Da cineasta iracheno, sentivo la responsabilità di guardare a fondo in un tema che io stesso non comprendo, e scoprire cosa c'è dietro queste scelte. Il dialogo è il modo più efficace per affrontare la violenza più estrema, laddove le altre misure antiterrorismo hanno fallito.

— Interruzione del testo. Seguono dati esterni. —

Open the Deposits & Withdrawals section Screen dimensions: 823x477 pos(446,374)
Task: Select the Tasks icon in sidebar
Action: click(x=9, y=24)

Sappiamo che ha preso ispirazione da un fatto reale. Può dirci qualcosa in più a tal proposito?
Nel 2008, mentre stavo preparando il mio primo film, Son of Babylon, ho letto una notizia che riguardava una kamikaze. Cinque minuti prima di farsi esplodere, si era recata in una stazione di polizia in preda ai rimorsi e aveva confessato le sue intenzioni. La spogliarono dei suoi vestiti e la legarono ai cancelli del commissariato. Aveva solo 16 anni. Quell'immagine mio turbò molto. Una ragazza così giovane coinvolta in una storia così buia. Cominciarono a saltar fuori storie simili dai quattro angoli della terra: a Mosca, il 29 marzo 2010, due donne avevano messo delle bombe nella metropolitana, uccidendo 38 persone e ferendone oltre 60. Ho pensato che l'attentato suicida femminile poteva potenzialmente diventare una delle maggiori minacce internazionali, in particolare in Iraq.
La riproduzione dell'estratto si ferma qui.